You can check this article:- Best Rabbit Harness – Top Choices For 2020 - This is the list of top rabbit harness. But you are from the UK? So I'm not 100% sure that this list is for the UK. Anyway check I hope it help you...


----------



## Jasminebunny (May 27, 2020)

anoopnain said:


> You can check this article:- Best Rabbit Harness – Top Choices For 2020 - This is the list of top rabbit harness. But you are from the UK? So I'm not 100% sure that this list is for the UK. Anyway check I hope it help you...


Okay thanks.
Yep from uk


----------



## Jasminebunny (May 27, 2020)

Is this suitable


----------



## zuppa (May 27, 2020)

Jasminebunny said:


> Is this suitable


This one actually is not bad I don't normally use harnesses bt have 3 different got them as gifts and one that I made myself off an old sock. I have one similar to this, it is quite nice and comfortable. Other one is a bit unusual I've never seen them in shops and now tried to find a pic and no luck, I will try to get a pic of it later will post here. It is only crossed straps so more freedom, but also holds firmly and no pressure on the neck. The third one is pretty bad it's most popular they sell n pet shops and you've posted a pic of it earlier.


----------



## Blue eyes (May 27, 2020)

Blue eyes said:


> In your situation, I don't think I would recommend it.

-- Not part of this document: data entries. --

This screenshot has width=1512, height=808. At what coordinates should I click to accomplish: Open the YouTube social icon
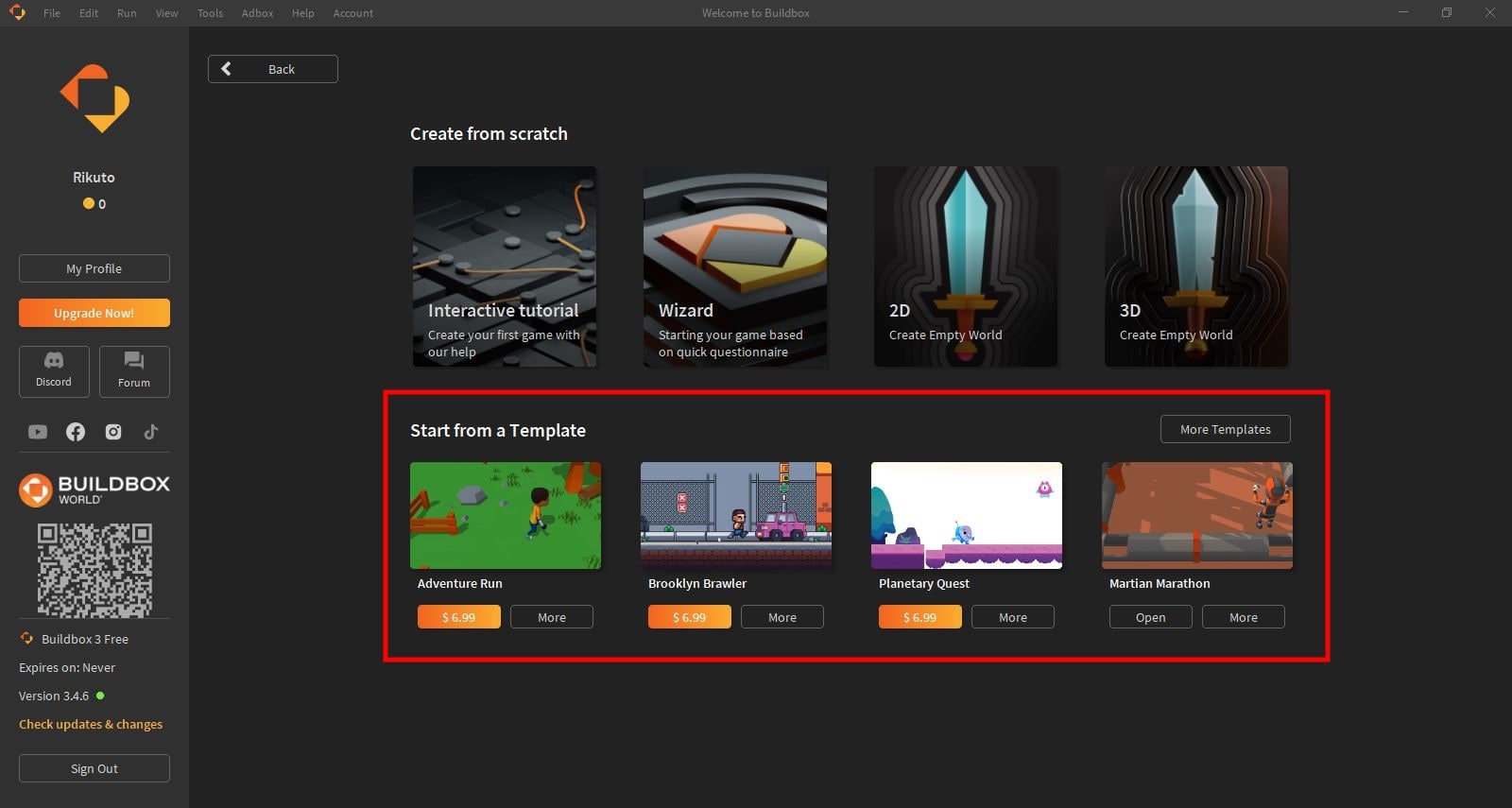point(38,432)
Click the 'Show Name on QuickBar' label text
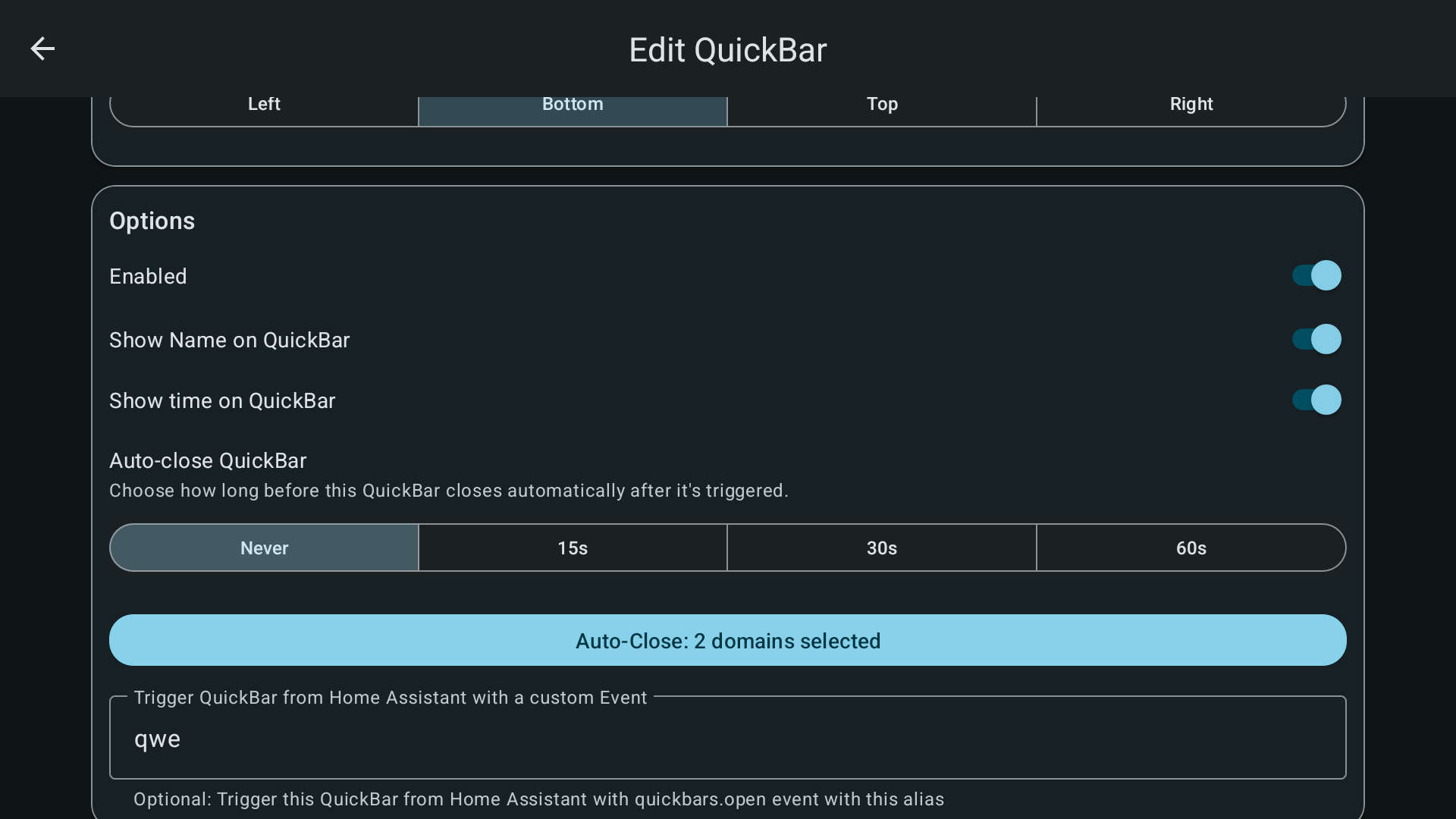 tap(229, 340)
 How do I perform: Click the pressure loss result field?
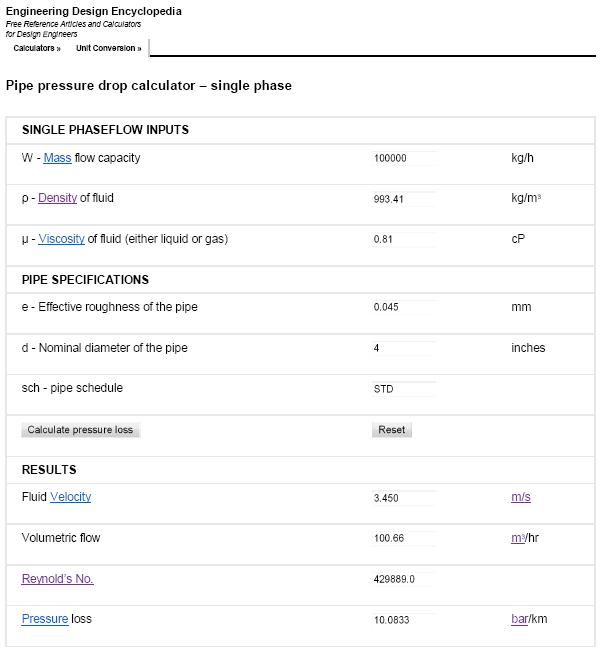click(x=402, y=620)
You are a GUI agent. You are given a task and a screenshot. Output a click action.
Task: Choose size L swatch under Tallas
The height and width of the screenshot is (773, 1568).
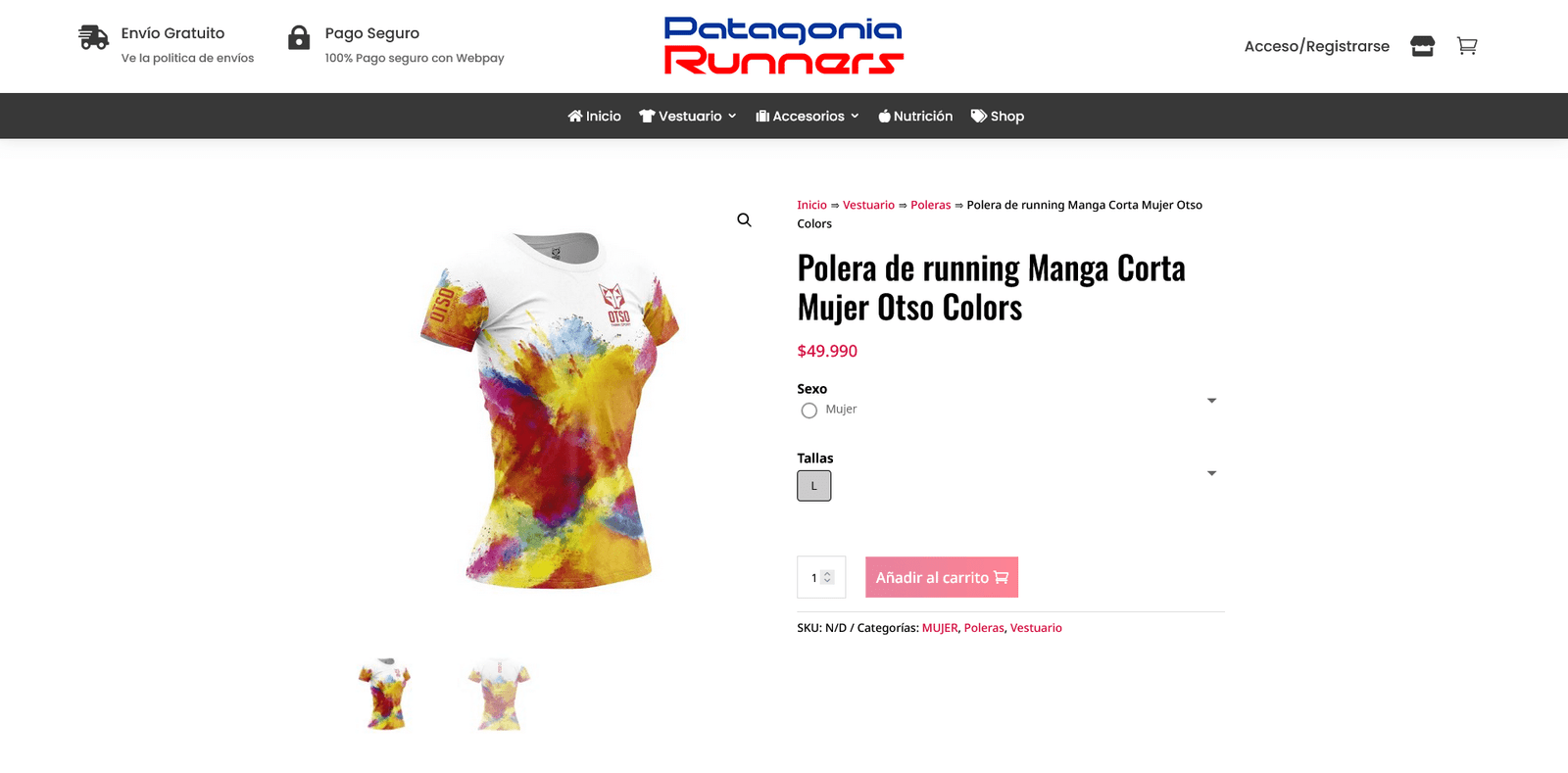[x=813, y=486]
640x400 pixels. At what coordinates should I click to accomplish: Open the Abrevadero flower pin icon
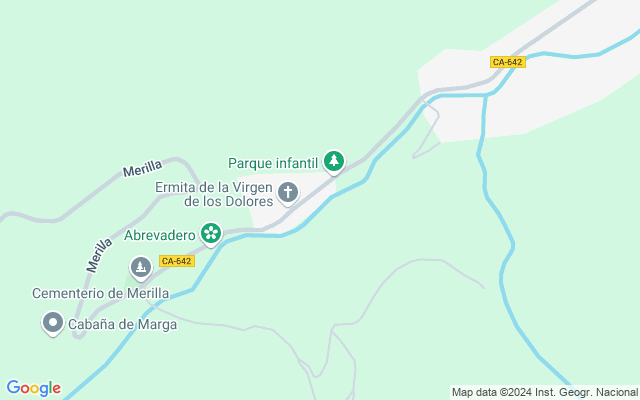tap(211, 233)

You have enough on your plate. Harnessing requires not only the proper type of harness (many unsafe ones are sold), but it needs to be fitted properly and the rabbit needs to get used to it over a period of time. Not all rabbits will take to it.
> 
> There are also many risks associated with harnessing improperly. With your claims of often forgetting basic tasks, the idea of forgetting something during harnessing training or attempting to take bun outside with one, just isn't worth the risk, imo.





Diane R said:


> RWAF statement: "There is no benefit at all to a rabbit, as a prey animal, to be dressed up in clothes, to wear a harness, to be pushed in a push chair, or taken on an unnecessary car ride at all, in fact they can be detrimental to their welfare by causing them stress, so we do not approve of these things. " Do not use harnesses, have supervised time in a safe garden or use a large run instead. Bunnies are not dolls, bunnies are not dogs!




Stop looking for harnesses. You (@Jasminebunny ) are not going to be able to do it safely. Just stop.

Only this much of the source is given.